Australian magazine editor

Clement Byrne Christesen (28 October 1911 – 28 June 2003) was the founder of the Australian literary magazine Meanjin. He served as the magazine's editor from 1940 until 1974.

==Biography==

===Early years===
Clement Byrne Christesen was born and spent his early life in Townsville. His father, Patrick, was of mixed Irish and Danish descent, while his mother Susan (née Byrne), was mostly Irish. The family moved to Brisbane in 1917, where Christesen later attended the University of Queensland.

===Career===
After leaving university, Christesen worked as a journalist at Brisbane's Courier-Mail and the Telegraph, as well as a publicity officer for the Queensland government.

Christesen was founding editor of Meanjin Papers which was first published in 1940, following his return from overseas travel.

With an offer of full-time salary and commercial support for the publication, the magazine and its editor moved to the University of Melbourne in 1945.

He retired as editor in 1974.

===Personal life===

In January 1942, he married Nina Maximoff, only daughter of Captain and Mrs. Michael Maximoff of South Brisbane, Queensland. Nina Christesen would found the Russian Department at the University of Melbourne. In the 1940s they moved to "Stanhope" in Eltham, Victoria.

==Awards==
Christesen was granted several awards and state honours in recognition of his achievements:
- Officer of the Order of British Empire, 1 January 1962, In recognition of service to Australian literature
- Medal of the Order of Australia, 26 January 2000, for service to the development of Australian creative and critical writing as founder and editor of Meanjin Quarterly
- Centenary Medal, 1 January 2001, for service to Australian society and the humanities in writing and literature

==Bibliography==

=== Books ===
- The Hand of Memory : Selected Stories and Verse (1970)

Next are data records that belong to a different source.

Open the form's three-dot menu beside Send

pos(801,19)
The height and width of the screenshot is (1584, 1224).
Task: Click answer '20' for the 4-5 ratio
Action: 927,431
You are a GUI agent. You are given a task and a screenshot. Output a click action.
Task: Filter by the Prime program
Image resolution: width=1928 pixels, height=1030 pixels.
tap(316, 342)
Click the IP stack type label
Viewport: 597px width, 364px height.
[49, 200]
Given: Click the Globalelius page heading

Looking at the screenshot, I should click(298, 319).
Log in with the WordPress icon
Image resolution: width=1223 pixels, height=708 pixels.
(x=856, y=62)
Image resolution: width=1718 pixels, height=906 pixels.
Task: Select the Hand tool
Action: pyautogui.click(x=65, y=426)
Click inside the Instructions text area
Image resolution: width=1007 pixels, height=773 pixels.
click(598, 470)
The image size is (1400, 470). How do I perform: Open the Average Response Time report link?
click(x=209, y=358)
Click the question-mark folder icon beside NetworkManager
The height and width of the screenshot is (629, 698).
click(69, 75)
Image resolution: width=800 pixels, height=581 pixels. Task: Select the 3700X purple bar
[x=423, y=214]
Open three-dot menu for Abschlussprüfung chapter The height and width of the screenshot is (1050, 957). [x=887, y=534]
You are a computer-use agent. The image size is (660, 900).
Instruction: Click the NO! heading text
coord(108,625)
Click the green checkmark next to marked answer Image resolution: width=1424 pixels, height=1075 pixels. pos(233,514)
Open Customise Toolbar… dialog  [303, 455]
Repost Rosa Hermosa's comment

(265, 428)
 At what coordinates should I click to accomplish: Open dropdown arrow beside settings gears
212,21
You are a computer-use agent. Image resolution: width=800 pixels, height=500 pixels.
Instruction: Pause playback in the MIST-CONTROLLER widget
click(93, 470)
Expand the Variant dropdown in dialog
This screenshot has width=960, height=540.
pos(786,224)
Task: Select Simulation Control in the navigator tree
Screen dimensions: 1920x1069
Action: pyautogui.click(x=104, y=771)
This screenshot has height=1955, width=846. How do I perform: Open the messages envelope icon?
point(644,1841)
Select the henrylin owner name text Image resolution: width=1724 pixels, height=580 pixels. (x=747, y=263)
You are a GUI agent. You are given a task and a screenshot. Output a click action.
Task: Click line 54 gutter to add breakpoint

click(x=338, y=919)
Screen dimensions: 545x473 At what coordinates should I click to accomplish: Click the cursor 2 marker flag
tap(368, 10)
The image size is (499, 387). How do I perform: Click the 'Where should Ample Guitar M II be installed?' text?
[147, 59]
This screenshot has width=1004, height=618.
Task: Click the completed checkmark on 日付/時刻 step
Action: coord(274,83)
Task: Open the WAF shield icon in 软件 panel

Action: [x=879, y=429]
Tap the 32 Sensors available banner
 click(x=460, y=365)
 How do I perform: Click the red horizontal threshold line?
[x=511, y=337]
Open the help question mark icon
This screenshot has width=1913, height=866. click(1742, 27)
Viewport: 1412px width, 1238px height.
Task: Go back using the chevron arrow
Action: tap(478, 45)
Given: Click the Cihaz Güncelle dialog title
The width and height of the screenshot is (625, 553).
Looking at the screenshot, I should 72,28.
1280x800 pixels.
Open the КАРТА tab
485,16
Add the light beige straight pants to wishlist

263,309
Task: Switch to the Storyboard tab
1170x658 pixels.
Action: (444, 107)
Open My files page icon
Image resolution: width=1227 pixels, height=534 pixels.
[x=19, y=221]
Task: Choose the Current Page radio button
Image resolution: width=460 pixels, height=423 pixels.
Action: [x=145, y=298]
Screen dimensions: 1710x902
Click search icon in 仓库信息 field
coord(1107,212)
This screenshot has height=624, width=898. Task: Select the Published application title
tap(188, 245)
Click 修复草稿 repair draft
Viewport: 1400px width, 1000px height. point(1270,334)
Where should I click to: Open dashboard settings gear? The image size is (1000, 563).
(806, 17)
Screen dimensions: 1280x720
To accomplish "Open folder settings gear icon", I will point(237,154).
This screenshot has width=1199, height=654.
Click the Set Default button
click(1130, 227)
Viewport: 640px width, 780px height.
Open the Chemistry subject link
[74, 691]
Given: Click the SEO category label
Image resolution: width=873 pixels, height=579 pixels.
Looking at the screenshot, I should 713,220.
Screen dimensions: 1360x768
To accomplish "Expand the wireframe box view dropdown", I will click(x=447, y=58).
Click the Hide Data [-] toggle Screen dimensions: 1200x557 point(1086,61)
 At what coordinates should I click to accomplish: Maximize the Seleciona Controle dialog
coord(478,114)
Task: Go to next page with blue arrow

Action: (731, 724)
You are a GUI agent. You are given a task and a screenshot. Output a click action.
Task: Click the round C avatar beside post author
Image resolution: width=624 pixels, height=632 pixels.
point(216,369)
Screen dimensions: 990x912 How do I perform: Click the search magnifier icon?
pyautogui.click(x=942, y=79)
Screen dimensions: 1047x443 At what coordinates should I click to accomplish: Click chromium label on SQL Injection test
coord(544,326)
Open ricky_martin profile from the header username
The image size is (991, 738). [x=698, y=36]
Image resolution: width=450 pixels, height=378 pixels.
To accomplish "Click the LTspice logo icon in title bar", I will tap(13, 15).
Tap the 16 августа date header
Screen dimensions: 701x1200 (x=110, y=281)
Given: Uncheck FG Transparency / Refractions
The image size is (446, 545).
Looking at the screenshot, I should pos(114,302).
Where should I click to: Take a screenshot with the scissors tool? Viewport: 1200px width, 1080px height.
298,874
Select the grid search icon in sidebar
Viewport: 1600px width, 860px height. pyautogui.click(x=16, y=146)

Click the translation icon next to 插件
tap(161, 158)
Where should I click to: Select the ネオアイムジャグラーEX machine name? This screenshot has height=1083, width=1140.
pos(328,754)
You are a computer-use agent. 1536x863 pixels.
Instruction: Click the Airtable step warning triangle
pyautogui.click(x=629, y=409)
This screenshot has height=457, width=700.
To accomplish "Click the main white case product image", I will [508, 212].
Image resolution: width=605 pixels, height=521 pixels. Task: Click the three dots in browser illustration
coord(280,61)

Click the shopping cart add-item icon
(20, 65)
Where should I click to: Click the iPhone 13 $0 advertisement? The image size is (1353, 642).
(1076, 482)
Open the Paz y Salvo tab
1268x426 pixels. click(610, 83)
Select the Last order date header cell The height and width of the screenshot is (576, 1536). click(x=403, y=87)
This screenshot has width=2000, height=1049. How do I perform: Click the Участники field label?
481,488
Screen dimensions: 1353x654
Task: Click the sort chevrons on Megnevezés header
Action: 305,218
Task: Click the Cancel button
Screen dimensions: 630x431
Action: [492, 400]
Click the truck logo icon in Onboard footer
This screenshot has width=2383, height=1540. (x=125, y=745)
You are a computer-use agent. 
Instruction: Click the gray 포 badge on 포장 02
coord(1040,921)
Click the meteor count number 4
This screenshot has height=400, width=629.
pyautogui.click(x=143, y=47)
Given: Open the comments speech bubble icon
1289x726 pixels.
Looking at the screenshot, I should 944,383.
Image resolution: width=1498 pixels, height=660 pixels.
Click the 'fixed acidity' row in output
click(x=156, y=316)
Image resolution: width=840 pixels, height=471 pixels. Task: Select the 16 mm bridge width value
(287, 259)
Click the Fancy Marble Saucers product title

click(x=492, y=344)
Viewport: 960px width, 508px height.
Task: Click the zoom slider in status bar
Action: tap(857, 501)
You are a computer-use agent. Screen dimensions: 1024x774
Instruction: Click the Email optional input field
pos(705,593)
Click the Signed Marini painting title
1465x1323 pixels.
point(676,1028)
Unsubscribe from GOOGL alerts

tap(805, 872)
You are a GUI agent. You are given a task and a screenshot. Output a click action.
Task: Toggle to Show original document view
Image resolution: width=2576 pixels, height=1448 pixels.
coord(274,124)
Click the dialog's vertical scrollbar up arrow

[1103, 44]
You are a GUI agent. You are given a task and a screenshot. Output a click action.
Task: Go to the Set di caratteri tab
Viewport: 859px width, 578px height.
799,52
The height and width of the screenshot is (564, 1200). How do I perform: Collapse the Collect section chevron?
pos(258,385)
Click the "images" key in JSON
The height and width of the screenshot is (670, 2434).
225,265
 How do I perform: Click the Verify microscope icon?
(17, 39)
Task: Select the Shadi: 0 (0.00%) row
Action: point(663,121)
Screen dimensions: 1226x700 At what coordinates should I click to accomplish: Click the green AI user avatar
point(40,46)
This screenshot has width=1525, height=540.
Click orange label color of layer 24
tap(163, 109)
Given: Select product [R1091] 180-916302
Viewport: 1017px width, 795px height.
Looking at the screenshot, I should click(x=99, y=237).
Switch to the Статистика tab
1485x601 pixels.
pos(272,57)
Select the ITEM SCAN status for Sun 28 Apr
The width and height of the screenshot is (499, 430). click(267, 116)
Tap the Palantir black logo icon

===Short story collection===
- The Troubled Eyes of Women (1990)

===Poetry collections===
- Having Loved (1970)
- Ebb-Tide : Selected Verse (1997)

===Edited===
- Australian Heritage : A Prose Anthology, Longmans (1949)
- On Native Grounds : Australian writing from Meanjin quarterly, Selected with a preface by C.B. Christesen (1968)

=== Selected articles ===
- Christesen, C. B. (1965). "The 'heart' of a university"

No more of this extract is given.